Copy out the following items line for line, keeping every character unchanged.
>> Start Material provided
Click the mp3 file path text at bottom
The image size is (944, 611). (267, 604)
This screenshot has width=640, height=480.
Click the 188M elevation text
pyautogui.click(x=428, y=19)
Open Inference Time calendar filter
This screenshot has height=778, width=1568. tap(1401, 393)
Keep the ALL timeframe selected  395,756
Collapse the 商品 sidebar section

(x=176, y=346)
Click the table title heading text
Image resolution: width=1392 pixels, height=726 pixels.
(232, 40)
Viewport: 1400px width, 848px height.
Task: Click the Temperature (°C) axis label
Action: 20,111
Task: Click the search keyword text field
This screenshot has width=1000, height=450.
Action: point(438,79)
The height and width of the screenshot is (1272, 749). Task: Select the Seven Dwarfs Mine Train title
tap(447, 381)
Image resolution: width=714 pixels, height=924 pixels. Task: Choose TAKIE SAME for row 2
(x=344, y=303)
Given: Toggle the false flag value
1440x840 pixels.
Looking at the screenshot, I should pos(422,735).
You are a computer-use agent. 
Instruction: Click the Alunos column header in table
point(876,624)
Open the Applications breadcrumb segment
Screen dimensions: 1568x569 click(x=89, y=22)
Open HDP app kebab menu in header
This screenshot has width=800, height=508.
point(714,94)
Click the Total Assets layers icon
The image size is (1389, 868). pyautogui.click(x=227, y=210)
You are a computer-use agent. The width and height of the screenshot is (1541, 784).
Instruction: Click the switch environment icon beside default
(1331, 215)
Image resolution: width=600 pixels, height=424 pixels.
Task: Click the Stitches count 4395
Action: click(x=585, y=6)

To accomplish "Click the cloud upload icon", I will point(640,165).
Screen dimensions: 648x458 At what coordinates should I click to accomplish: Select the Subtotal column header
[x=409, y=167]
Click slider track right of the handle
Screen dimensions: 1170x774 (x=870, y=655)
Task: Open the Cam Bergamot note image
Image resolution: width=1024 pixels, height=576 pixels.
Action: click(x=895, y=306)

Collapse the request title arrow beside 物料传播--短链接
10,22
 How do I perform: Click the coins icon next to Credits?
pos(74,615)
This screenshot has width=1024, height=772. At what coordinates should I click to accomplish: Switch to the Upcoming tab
>> End Material provided
**Worked solution:**
Click the mp3 file path text at bottom
The image size is (944, 611). (267, 604)
This screenshot has width=640, height=480.
Click the 188M elevation text
pyautogui.click(x=428, y=19)
Open Inference Time calendar filter
This screenshot has height=778, width=1568. tap(1401, 393)
Keep the ALL timeframe selected  395,756
Collapse the 商品 sidebar section

(x=176, y=346)
Click the table title heading text
Image resolution: width=1392 pixels, height=726 pixels.
(232, 40)
Viewport: 1400px width, 848px height.
Task: Click the Temperature (°C) axis label
Action: 20,111
Task: Click the search keyword text field
This screenshot has width=1000, height=450.
Action: point(438,79)
The height and width of the screenshot is (1272, 749). Task: Select the Seven Dwarfs Mine Train title
tap(447, 381)
Image resolution: width=714 pixels, height=924 pixels. Task: Choose TAKIE SAME for row 2
(x=344, y=303)
Given: Toggle the false flag value
1440x840 pixels.
Looking at the screenshot, I should pos(422,735).
You are a computer-use agent. 
Instruction: Click the Alunos column header in table
point(876,624)
Open the Applications breadcrumb segment
Screen dimensions: 1568x569 click(x=89, y=22)
Open HDP app kebab menu in header
This screenshot has width=800, height=508.
point(714,94)
Click the Total Assets layers icon
The image size is (1389, 868). pyautogui.click(x=227, y=210)
You are a computer-use agent. The width and height of the screenshot is (1541, 784).
Instruction: Click the switch environment icon beside default
(1331, 215)
Image resolution: width=600 pixels, height=424 pixels.
Task: Click the Stitches count 4395
Action: click(x=585, y=6)

To accomplish "Click the cloud upload icon", I will point(640,165).
Screen dimensions: 648x458 At what coordinates should I click to accomplish: Select the Subtotal column header
[x=409, y=167]
Click slider track right of the handle
Screen dimensions: 1170x774 (x=870, y=655)
Task: Open the Cam Bergamot note image
Image resolution: width=1024 pixels, height=576 pixels.
Action: click(x=895, y=306)

Collapse the request title arrow beside 物料传播--短链接
10,22
 How do I perform: Click the coins icon next to Credits?
pos(74,615)
This screenshot has width=1024, height=772. At what coordinates should I click to accomplish: Switch to the Upcoming tab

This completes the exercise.